═══ Information given ═══
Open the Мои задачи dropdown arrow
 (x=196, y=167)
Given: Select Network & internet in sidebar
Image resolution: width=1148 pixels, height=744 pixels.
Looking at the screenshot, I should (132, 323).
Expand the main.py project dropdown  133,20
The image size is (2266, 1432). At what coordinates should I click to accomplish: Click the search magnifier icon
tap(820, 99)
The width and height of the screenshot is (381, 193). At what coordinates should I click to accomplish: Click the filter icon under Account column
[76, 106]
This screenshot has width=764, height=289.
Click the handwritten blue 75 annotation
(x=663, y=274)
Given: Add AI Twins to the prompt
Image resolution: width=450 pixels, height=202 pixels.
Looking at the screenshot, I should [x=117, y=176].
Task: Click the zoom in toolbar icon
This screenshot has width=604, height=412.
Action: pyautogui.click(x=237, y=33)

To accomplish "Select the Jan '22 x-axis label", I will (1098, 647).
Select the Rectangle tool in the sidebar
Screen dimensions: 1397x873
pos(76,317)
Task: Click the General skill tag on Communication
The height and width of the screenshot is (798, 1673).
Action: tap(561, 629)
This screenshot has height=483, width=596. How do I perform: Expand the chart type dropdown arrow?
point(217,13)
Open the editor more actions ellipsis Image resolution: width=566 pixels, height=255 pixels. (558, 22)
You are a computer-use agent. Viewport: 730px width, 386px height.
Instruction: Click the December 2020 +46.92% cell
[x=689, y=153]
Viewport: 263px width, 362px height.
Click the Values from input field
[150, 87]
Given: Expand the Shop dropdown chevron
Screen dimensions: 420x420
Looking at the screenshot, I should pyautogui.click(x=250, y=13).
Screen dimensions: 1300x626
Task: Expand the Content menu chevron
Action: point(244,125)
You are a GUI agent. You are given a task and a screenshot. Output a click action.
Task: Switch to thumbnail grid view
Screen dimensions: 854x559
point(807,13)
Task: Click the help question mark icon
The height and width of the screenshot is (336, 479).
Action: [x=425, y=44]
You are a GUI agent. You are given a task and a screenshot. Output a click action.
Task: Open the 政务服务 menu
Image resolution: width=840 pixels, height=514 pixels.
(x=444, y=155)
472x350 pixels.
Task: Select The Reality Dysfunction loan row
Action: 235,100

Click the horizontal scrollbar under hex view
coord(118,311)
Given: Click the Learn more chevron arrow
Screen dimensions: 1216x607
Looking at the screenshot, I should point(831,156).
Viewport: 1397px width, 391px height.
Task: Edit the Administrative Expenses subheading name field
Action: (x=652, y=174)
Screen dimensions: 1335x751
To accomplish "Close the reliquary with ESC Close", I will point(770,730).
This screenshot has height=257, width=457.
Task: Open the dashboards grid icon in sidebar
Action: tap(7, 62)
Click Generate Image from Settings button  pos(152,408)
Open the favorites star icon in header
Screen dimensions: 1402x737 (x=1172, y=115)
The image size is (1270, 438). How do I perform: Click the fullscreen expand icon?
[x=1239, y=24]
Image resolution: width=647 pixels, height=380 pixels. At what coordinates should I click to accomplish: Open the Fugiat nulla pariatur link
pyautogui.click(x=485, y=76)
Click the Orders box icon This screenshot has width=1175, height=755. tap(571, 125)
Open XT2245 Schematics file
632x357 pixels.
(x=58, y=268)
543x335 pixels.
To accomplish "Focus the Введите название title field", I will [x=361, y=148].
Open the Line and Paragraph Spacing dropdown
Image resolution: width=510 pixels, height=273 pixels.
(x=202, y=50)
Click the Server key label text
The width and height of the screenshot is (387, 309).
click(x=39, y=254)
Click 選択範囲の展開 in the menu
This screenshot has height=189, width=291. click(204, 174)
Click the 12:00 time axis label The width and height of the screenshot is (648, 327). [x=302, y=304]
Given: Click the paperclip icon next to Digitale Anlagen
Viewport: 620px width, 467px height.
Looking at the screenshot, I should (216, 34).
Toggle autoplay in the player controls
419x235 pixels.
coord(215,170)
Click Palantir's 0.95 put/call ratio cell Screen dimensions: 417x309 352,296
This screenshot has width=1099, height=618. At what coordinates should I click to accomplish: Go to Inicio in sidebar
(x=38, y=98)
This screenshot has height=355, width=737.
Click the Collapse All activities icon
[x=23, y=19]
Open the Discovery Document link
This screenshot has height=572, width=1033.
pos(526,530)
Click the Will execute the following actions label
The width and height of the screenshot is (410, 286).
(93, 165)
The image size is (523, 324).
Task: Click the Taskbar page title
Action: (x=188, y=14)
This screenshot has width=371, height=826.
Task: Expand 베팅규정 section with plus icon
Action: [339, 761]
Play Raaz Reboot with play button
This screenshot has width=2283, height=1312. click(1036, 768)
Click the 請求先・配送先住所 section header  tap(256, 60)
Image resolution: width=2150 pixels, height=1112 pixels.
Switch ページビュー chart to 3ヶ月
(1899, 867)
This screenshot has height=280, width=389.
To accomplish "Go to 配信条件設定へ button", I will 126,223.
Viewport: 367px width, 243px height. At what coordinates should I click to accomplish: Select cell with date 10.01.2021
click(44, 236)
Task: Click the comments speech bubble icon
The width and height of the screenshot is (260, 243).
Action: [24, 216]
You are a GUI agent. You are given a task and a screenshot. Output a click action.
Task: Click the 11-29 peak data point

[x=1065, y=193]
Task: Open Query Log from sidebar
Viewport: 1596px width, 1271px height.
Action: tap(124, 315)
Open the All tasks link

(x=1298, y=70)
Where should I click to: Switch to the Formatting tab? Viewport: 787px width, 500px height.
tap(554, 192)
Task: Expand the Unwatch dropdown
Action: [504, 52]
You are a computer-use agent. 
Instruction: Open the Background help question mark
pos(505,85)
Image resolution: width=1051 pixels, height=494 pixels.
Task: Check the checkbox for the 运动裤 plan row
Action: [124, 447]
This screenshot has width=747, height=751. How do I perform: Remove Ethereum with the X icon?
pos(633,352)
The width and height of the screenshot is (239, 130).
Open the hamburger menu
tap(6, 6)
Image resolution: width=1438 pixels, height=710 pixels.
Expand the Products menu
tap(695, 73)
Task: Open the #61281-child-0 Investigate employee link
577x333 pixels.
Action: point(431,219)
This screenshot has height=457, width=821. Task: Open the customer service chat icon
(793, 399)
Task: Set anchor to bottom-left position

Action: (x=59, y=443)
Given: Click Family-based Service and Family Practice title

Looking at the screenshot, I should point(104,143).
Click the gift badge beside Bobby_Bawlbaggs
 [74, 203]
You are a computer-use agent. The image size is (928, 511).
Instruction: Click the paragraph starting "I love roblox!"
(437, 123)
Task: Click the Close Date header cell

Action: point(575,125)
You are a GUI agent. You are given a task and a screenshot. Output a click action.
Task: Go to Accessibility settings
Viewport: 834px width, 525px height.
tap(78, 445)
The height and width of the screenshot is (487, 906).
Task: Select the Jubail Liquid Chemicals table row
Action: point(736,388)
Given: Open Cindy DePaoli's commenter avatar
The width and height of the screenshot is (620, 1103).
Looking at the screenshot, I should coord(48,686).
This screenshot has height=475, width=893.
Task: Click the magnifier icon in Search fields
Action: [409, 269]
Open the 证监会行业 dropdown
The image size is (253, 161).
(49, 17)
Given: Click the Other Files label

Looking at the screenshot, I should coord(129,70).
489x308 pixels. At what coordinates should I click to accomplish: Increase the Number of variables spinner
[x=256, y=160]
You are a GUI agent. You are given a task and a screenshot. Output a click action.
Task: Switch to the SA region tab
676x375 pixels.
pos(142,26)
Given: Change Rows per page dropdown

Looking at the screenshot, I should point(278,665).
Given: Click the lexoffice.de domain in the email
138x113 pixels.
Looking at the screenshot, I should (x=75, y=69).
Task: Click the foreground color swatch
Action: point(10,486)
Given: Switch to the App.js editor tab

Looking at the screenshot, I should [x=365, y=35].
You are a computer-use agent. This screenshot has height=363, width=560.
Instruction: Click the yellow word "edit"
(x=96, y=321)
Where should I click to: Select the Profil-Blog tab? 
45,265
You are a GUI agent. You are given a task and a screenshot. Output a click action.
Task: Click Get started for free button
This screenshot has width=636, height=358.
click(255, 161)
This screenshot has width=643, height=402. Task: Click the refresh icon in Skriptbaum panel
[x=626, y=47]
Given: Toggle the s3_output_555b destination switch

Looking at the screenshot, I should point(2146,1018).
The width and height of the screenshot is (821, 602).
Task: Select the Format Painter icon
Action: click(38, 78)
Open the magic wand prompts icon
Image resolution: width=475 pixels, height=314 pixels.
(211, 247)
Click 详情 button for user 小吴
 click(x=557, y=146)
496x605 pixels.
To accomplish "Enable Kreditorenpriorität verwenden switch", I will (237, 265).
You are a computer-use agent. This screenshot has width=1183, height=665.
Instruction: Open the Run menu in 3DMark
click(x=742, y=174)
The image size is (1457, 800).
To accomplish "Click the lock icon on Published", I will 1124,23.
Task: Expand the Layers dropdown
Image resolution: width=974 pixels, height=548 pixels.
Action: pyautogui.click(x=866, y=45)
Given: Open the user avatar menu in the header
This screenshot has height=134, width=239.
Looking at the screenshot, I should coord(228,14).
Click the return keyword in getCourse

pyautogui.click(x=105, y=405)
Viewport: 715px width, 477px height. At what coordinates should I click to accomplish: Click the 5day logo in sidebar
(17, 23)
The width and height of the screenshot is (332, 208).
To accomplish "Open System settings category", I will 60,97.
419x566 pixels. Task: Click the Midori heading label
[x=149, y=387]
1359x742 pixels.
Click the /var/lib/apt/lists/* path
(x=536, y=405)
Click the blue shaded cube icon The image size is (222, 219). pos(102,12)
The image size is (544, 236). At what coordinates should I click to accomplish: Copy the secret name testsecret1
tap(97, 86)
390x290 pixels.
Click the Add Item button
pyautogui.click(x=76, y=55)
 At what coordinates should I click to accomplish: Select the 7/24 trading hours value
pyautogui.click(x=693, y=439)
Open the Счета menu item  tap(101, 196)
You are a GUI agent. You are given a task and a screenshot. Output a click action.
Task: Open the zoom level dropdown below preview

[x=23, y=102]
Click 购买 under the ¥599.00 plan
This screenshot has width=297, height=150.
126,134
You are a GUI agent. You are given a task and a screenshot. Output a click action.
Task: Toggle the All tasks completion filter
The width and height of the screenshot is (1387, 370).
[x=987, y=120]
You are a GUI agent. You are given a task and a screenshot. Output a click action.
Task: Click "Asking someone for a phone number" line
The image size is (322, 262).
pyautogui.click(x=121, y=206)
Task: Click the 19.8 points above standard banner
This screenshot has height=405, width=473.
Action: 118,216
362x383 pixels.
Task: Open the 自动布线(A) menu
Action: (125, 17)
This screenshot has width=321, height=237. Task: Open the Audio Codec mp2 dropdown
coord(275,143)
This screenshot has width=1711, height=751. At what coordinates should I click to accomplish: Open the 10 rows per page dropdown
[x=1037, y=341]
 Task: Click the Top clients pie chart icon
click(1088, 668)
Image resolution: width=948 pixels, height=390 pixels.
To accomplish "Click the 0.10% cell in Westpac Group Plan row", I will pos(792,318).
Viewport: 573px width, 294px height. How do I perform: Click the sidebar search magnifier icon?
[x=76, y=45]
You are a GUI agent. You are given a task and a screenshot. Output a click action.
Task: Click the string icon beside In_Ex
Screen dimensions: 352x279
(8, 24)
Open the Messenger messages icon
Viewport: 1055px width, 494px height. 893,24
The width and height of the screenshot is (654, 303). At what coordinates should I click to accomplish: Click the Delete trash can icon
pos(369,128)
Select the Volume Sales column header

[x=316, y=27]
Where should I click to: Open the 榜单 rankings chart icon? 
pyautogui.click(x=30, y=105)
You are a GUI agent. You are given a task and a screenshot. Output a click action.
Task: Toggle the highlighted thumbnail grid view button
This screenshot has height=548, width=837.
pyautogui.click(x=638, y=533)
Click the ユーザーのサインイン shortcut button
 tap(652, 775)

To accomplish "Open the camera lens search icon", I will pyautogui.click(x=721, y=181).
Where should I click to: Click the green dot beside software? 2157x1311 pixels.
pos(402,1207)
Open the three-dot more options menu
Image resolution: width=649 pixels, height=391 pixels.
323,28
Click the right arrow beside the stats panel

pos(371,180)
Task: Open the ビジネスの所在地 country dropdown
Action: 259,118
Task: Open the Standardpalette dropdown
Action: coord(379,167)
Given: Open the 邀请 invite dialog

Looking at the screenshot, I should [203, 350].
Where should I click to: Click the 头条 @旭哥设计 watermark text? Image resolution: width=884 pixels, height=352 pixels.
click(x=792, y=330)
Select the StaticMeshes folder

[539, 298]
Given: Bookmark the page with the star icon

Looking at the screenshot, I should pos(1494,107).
═══
List each line of the material above that contains the word "actions".

Open the editor more actions ellipsis Image resolution: width=566 pixels, height=255 pixels. (558, 22)
Click the Will execute the following actions label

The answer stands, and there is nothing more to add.